DocketNumber: No. 02-17526; D.C. No. CV-98-00153-LRH-VPC
Citation Numbers: 89 F. App'x 133
Judges: Bybee, Hawkins, Rymer
Filed Date: 3/4/2004
Status: Precedential
Modified Date: 11/6/2024
Under the Anti-Terrorism and Effective Death Penalty Act (AEDPA), federal district courts ordinarily presume that state court factual findings in habeas petitions are correct. 28 U.S.C. § 2254(e)(1). However, when a state court refuses to hold an evidentiary hearing, AEDPA’s standard of review, allowing the state court a “presumption of correctness,” does not apply, and the district court is required to grant the petitioner an evidentiary hearing. 28 U.S.C. § 2254(e)(2); Norris v. Risley, 878 F.2d 1178, 1180 (9th Cir.1989); Nunes v. Mueller, 350 F.3d 1045, 1055 (9th Cir.2003); Killian v. Poole, 282 F.3d 1204, 1208 (9th Cir.2002).
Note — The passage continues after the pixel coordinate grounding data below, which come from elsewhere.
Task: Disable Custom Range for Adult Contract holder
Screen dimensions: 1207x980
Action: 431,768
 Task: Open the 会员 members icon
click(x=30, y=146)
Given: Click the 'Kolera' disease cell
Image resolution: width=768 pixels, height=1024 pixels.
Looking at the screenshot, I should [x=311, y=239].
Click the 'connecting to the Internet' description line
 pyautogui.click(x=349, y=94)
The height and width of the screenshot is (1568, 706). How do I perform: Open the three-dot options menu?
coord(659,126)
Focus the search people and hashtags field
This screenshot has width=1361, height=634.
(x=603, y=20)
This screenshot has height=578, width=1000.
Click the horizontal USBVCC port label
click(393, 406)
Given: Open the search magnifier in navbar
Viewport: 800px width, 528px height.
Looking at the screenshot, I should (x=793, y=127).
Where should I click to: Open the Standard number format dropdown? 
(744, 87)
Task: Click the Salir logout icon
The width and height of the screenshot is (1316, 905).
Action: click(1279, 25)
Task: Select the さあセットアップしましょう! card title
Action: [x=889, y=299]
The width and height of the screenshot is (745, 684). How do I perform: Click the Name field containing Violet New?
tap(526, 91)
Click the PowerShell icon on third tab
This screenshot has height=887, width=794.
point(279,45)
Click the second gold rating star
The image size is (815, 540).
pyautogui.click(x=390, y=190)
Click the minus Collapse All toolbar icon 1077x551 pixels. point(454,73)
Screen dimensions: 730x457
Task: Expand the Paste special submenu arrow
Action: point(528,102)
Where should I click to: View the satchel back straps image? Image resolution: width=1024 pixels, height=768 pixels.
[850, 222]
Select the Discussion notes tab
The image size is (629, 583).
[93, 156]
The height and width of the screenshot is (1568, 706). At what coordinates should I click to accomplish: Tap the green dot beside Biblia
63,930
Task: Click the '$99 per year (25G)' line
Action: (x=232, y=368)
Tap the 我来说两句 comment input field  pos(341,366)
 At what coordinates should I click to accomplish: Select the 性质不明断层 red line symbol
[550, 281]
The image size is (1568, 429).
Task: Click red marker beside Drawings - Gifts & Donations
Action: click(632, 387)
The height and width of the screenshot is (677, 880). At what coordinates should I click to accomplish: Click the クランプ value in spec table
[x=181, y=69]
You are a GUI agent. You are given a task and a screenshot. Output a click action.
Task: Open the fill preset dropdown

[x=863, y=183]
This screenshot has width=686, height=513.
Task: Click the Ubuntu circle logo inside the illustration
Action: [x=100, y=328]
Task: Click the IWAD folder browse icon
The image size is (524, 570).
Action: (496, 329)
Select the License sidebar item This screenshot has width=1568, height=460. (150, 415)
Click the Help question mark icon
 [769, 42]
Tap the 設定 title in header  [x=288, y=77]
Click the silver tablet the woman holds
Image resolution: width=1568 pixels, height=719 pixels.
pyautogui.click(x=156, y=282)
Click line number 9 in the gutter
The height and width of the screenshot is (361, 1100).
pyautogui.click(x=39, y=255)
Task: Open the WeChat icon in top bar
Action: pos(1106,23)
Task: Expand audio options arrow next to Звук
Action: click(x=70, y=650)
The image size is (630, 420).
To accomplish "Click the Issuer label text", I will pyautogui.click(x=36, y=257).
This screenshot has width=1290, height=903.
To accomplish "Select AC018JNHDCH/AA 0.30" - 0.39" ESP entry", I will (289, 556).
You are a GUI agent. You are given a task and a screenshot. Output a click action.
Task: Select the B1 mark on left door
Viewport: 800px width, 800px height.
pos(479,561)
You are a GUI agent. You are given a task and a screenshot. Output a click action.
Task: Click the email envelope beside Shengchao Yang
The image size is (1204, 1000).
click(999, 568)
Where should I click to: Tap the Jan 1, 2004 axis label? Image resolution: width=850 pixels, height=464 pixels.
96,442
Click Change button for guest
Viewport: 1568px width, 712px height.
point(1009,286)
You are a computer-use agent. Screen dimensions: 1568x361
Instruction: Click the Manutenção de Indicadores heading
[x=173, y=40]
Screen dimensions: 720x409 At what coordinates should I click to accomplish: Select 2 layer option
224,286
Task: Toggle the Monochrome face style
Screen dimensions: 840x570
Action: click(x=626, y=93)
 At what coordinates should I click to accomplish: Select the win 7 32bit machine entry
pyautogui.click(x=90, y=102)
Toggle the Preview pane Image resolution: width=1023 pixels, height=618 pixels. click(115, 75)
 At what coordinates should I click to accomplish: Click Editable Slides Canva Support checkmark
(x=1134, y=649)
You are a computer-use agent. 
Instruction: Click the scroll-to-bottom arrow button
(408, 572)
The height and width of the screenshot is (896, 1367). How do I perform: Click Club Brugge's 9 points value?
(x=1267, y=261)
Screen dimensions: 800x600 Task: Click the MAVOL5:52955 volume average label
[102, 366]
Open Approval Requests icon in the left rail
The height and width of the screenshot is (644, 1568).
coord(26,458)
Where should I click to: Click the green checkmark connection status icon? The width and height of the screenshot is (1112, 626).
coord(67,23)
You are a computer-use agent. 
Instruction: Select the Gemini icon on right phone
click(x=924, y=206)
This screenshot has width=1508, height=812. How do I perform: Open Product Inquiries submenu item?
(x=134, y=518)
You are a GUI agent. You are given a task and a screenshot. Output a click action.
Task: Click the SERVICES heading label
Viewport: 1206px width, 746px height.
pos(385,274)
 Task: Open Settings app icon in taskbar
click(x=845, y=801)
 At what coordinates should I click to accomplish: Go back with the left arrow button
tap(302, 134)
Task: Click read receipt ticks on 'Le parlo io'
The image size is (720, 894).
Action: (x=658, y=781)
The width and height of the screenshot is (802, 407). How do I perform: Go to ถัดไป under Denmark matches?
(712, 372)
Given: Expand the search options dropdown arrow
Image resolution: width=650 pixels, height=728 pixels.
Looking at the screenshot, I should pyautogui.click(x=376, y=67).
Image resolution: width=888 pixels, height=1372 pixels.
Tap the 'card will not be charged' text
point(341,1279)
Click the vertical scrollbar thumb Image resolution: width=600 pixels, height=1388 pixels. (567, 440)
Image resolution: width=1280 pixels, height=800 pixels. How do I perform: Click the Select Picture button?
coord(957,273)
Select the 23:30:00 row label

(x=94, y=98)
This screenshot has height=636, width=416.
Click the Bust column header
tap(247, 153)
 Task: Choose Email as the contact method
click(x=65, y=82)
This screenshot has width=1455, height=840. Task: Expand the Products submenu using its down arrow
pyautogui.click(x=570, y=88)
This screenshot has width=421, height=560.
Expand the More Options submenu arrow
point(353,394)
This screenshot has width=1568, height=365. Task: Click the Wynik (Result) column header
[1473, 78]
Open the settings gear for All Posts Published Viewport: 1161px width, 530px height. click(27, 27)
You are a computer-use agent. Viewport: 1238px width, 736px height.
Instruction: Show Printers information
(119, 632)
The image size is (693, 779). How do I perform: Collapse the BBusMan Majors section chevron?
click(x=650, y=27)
Whether the magistrate judge improperly presumed the correctness of the state court’s factual findings here, any failure is harmless error. The district judge determined, adopting the findings and recommendation of the magistrate judge following an evidentiary hearing, that victim-witness Houston Coleman’s recantation was not credible. We do not find that the magistrate clearly erred in so finding. See McClure v. Thompson, 323 F.3d 1233, 1241 (9th Cir.2003). As such, Coleman’s testimony cannot form the basis of a claim that the prosecution knowingly and willingly used perjured testimony to secure Harvey’s conviction — Harvey’s only constitutionally cognizable claim. See U.S. v. Bagley, 473 U.S. 667, 678-80, 105 S.Ct. 3375, 87 L.Ed.2d 481 (1985); Napue v. Illinois, 360 U.S. 264, 269-72, 79 S.Ct. 1173, 3 L.Ed.2d 1217 (1959). Thus, the district court properly denied the petition for habeas corpus.
AFFIRMED.
This disposition is not appropriate for publication and may not be cited to or by the courts of this circuit except as provided by Ninth Circuit Rule 36-3.